▸ **EXERCISE AIM**: The word "shield" may appear in lines of the data; say how many such lines there are, with nothing beyond the number.

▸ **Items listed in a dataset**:
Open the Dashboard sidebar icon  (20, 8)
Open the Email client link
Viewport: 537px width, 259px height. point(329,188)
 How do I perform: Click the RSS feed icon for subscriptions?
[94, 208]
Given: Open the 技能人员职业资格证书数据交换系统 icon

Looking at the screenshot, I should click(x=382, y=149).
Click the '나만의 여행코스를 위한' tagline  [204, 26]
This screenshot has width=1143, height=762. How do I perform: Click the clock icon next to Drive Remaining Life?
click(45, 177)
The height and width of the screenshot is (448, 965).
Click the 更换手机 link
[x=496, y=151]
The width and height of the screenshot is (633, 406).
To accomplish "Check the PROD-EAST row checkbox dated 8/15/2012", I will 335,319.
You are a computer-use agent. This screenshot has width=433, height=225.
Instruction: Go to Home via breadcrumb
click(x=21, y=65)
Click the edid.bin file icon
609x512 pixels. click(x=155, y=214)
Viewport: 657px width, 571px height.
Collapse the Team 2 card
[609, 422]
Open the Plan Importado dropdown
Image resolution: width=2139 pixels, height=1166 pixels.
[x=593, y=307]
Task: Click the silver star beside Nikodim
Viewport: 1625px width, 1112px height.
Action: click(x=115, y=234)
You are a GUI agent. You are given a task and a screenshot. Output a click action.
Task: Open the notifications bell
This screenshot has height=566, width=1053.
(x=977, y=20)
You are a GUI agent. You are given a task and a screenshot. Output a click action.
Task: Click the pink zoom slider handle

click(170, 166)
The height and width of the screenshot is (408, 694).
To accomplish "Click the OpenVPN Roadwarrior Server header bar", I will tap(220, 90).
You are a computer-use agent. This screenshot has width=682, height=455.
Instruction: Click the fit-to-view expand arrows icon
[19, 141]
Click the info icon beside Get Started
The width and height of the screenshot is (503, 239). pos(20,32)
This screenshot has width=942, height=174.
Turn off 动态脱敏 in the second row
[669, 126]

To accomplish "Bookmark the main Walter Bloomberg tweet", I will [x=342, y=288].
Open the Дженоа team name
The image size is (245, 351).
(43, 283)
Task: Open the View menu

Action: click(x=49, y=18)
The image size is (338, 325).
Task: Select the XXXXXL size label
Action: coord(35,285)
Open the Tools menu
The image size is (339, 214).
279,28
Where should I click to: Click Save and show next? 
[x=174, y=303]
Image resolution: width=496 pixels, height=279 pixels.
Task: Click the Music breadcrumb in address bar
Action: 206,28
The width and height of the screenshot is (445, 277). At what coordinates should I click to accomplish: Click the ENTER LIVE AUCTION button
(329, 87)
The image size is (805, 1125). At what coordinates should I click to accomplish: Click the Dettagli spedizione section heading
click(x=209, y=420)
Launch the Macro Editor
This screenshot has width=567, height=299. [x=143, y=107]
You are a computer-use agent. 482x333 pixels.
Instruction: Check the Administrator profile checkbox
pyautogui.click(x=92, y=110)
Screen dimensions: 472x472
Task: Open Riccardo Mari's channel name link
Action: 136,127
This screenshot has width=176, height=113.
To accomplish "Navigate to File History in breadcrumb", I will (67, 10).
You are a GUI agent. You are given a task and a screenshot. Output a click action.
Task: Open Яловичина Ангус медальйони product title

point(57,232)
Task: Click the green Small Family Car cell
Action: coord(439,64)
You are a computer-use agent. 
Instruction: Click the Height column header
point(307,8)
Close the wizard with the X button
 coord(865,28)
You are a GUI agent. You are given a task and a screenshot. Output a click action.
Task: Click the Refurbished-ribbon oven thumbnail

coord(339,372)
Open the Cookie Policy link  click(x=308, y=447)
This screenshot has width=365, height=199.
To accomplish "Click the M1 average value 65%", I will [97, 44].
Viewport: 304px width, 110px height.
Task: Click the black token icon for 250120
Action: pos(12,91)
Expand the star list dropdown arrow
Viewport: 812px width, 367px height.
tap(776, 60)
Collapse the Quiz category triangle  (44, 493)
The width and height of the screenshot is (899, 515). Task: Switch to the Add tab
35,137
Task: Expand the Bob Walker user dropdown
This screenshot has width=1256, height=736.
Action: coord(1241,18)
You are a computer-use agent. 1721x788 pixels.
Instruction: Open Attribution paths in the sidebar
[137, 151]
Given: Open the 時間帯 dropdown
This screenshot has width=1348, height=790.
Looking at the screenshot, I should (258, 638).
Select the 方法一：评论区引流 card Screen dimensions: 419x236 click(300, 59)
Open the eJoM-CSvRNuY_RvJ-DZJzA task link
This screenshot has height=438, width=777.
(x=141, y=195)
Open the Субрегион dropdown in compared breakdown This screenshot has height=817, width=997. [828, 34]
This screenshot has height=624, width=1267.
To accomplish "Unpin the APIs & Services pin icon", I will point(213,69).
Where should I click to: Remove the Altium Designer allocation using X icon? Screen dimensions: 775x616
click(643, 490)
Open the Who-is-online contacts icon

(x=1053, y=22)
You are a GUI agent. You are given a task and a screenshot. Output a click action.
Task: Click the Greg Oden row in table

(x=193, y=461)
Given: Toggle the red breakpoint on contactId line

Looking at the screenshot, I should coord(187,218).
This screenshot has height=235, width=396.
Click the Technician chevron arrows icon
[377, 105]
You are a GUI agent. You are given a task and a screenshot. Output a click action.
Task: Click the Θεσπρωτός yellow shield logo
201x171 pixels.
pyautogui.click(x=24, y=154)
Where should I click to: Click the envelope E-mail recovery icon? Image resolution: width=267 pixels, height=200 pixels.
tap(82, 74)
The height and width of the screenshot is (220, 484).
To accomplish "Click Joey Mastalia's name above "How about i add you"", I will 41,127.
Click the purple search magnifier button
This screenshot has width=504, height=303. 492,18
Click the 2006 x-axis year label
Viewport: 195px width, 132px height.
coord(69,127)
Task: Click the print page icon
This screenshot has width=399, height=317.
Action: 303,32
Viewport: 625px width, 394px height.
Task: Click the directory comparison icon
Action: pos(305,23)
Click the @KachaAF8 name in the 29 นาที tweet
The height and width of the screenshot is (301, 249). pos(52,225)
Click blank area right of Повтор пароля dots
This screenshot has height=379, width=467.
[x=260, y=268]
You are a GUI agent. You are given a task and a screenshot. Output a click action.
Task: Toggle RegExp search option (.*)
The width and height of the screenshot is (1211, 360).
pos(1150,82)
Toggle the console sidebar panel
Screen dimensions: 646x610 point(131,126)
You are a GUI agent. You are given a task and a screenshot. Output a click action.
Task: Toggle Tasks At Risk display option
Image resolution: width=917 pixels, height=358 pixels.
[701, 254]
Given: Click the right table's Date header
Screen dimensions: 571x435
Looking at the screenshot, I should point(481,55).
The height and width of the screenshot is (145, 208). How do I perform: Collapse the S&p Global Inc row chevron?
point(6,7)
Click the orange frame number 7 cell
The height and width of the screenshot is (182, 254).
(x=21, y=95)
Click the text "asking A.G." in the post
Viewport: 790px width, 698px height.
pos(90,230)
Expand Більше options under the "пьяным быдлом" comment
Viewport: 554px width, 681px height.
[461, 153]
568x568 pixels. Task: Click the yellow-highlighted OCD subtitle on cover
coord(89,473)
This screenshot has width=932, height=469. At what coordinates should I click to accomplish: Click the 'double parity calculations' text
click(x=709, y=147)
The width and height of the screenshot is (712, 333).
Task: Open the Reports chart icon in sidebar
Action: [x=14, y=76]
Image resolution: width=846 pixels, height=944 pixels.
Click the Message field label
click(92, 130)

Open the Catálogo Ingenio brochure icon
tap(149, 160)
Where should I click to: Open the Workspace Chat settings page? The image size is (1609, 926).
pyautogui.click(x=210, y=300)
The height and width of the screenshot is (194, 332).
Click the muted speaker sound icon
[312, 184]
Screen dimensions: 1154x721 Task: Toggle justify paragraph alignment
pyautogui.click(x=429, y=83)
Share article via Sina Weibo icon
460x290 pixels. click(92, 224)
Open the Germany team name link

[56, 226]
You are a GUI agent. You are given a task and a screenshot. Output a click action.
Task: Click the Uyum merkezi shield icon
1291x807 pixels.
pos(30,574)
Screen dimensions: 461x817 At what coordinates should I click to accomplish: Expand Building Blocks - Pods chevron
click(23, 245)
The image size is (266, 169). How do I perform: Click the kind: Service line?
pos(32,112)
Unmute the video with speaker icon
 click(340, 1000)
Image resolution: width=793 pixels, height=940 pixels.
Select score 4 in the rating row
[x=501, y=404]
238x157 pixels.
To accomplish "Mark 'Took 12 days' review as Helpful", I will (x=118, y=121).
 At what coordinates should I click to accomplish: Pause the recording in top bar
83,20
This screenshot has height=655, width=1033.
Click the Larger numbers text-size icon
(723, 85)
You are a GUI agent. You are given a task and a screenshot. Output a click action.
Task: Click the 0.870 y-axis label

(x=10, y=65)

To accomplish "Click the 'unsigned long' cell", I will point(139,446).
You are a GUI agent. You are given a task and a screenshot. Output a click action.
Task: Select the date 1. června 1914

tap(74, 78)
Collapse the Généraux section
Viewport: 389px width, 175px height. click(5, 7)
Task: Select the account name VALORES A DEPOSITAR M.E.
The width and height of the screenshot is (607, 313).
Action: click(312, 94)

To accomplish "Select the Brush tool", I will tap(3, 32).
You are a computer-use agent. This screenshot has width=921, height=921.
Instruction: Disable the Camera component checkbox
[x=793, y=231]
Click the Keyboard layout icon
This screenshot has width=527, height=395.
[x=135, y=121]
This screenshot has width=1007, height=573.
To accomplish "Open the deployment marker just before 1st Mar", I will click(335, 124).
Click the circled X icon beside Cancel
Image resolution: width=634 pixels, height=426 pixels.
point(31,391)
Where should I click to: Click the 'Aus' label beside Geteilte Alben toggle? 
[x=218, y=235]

▸ **REPLY**: 2